**Set problem**
Please switch "Screen dimensions" to "Display size" in the lines from the first one up to and including the line with "click(x=483, y=831)", and give those lines again with everything else unchanged and the pictures left out.

(Lines on finding words and elements)
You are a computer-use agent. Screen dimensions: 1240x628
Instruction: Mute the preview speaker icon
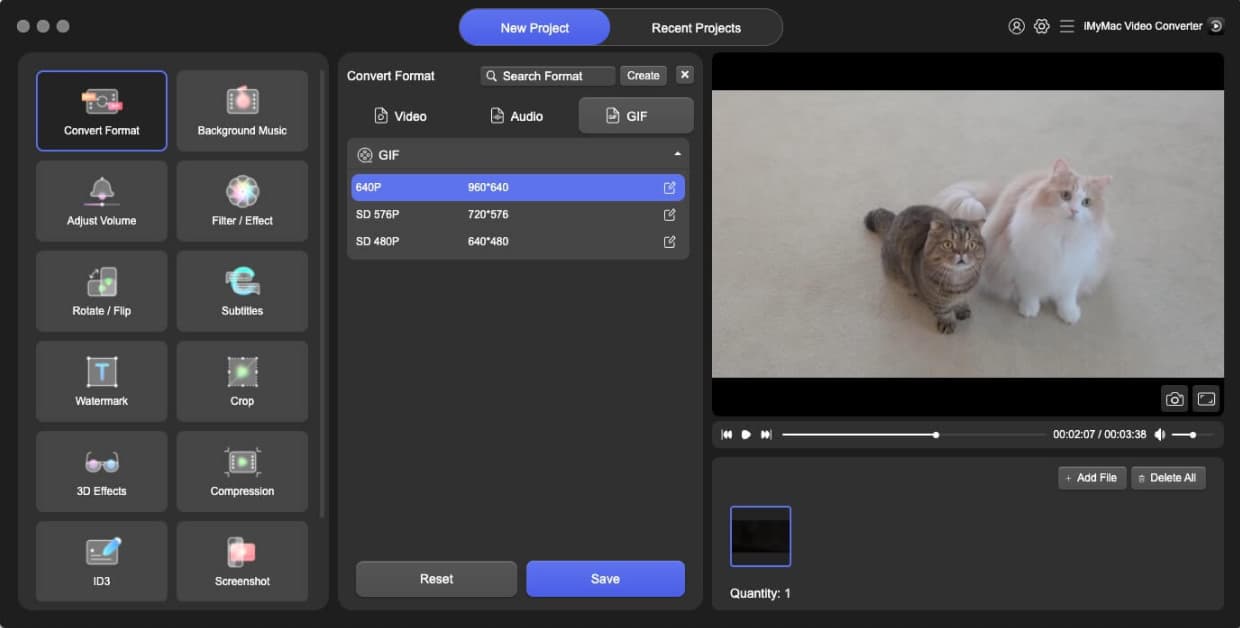point(1160,435)
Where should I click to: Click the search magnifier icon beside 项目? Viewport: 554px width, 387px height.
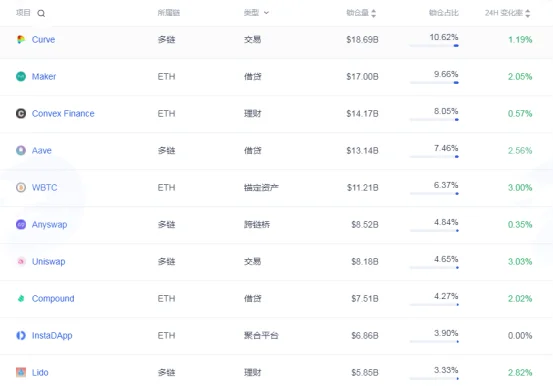[41, 13]
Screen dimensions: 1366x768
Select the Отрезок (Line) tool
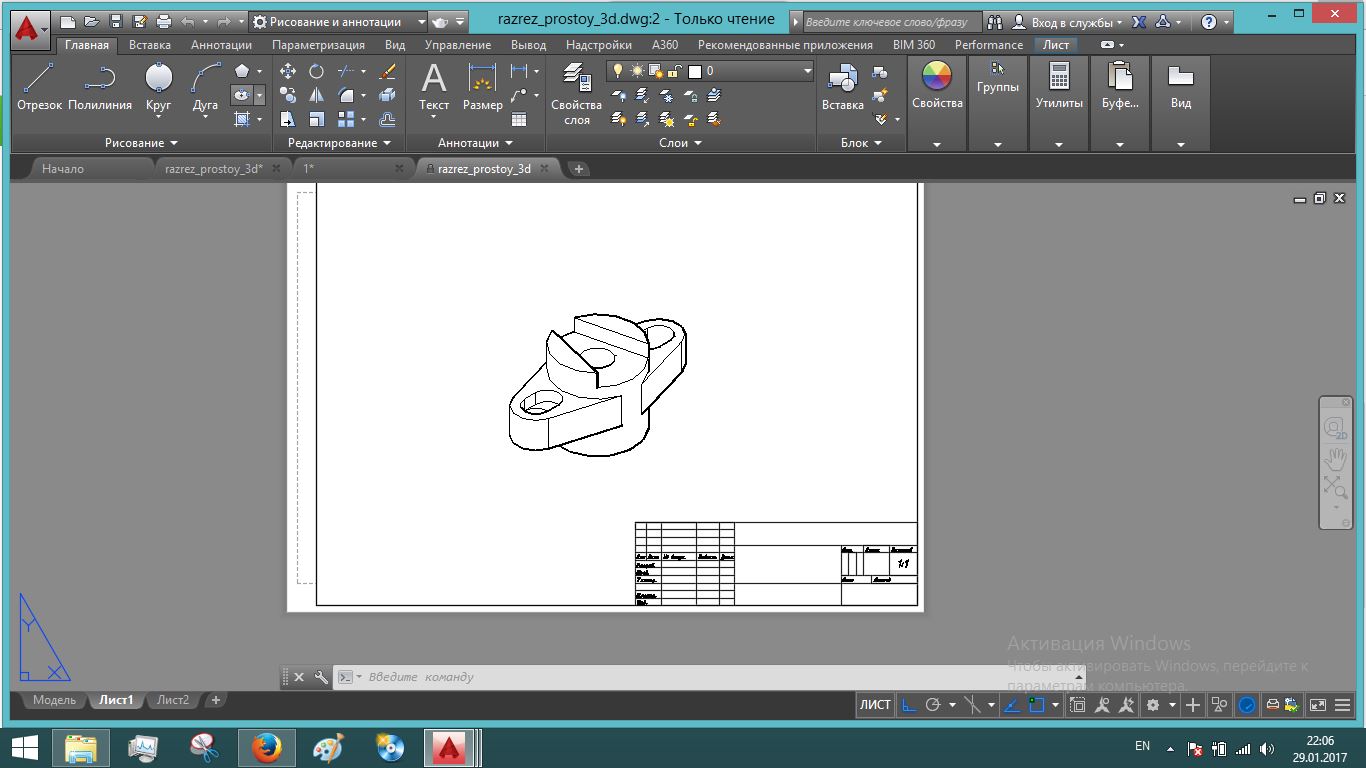[x=39, y=87]
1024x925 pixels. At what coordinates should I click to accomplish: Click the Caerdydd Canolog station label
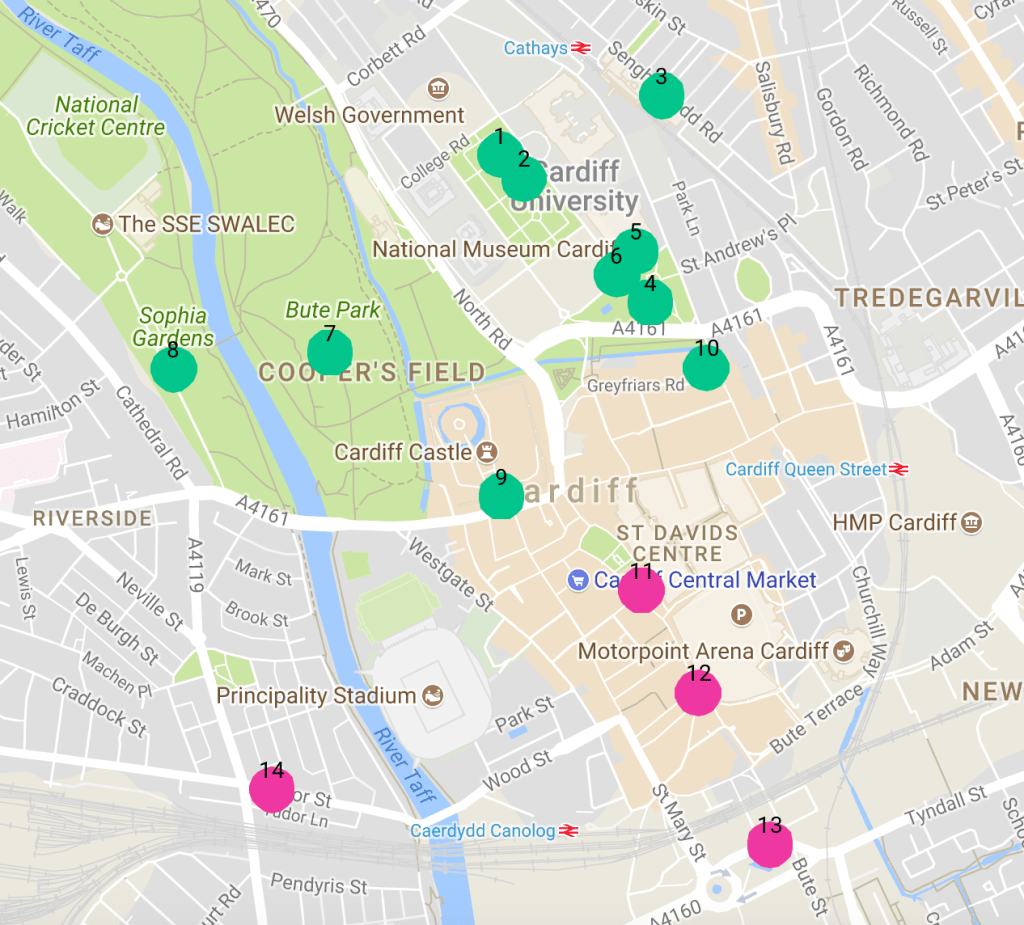click(x=483, y=831)
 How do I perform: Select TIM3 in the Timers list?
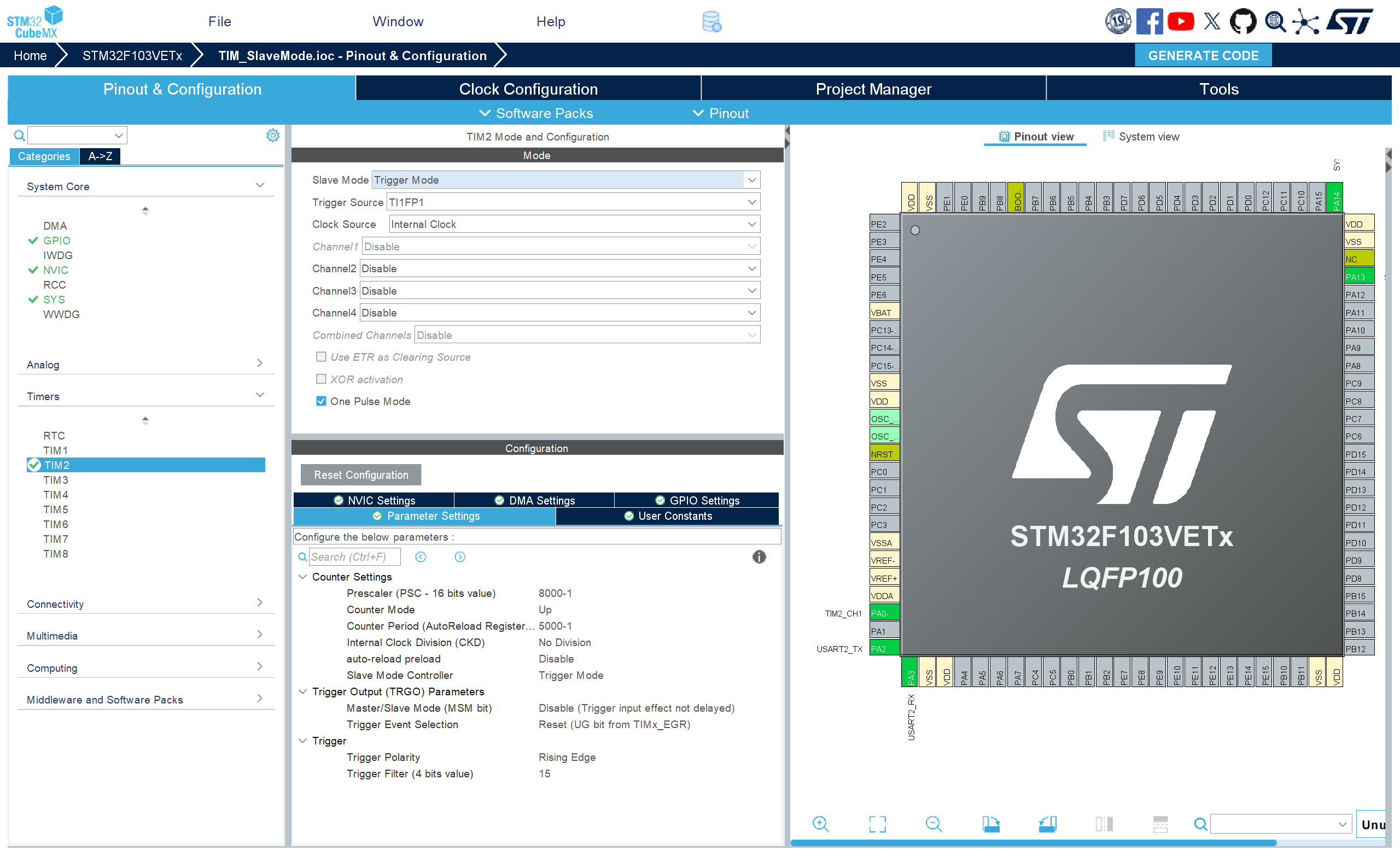coord(56,480)
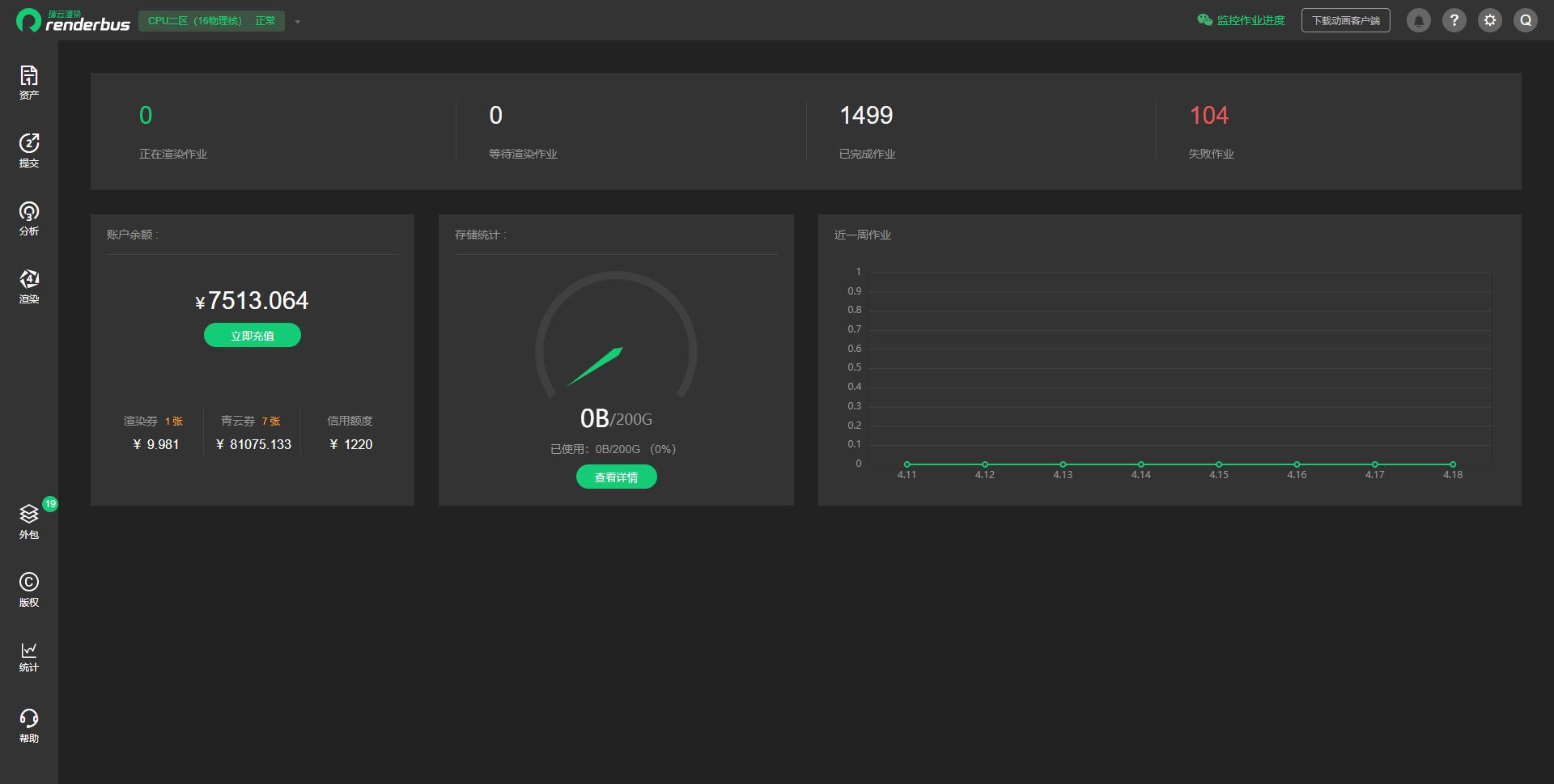Click the failed jobs count 104
This screenshot has height=784, width=1554.
pyautogui.click(x=1208, y=116)
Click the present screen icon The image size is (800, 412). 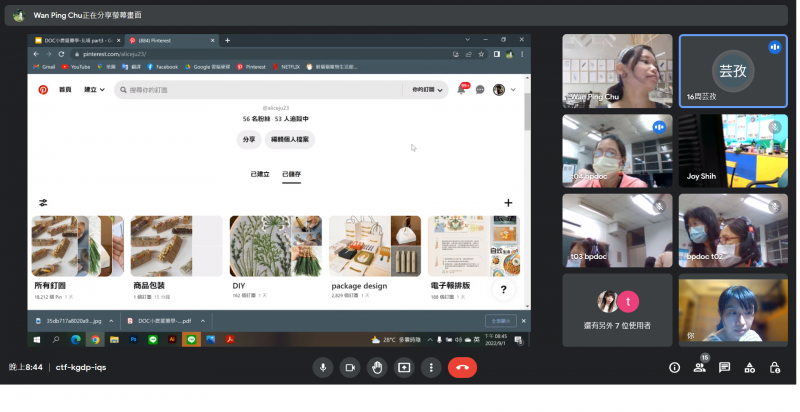pyautogui.click(x=404, y=367)
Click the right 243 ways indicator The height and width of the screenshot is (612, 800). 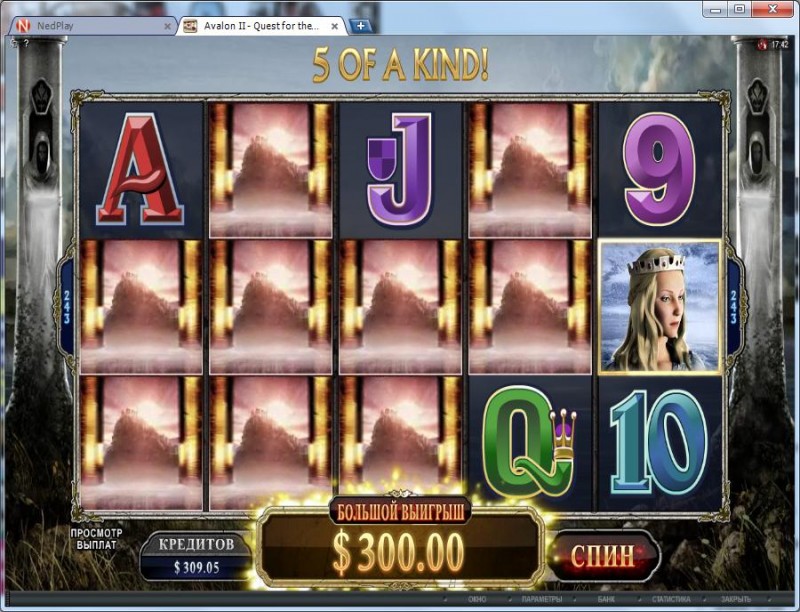click(x=734, y=307)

**Exercise answer**
You are a computer-use agent. Display size: 1240x628
Instruction: Mute the preview speaker icon
point(1160,435)
Where should I click to: Click the search magnifier icon beside 项目? Viewport: 554px width, 387px height.
[41, 13]
Display size: 1366x768
Select the Отрезок (Line) tool
[x=39, y=87]
1024x925 pixels. At what coordinates should I click to accomplish: Click the Caerdydd Canolog station label
click(x=483, y=831)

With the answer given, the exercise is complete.